▶ _Aim of the exercise_: Transcribe exactly everything in the data below from the line containing "Viewport: 1024px width, 546px height." down to the line containing "Toggle the page view layout", both lines included and nothing further.

▶ _Material shown_:
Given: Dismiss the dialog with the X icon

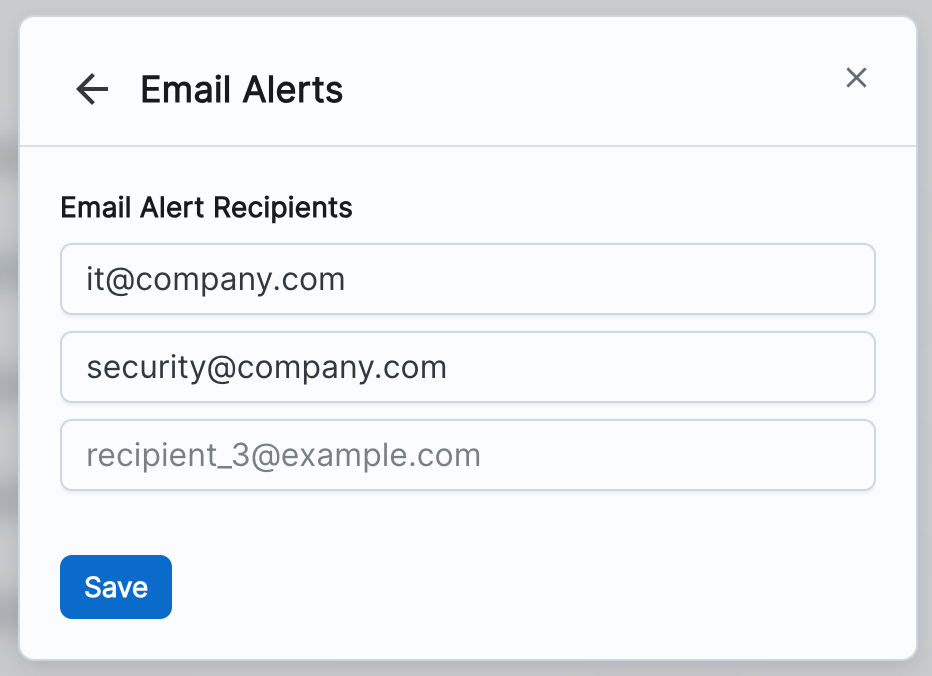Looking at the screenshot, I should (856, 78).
...
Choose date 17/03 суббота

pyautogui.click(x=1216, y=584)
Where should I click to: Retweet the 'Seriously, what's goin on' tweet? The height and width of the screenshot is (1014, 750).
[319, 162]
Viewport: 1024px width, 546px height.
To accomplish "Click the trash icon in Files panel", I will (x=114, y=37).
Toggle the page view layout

▶ _Task answer_:
Viewport: 1024px width, 546px height.
To accomplish "Click the trash icon in Files panel", I will (x=114, y=37).
Toggle the page view layout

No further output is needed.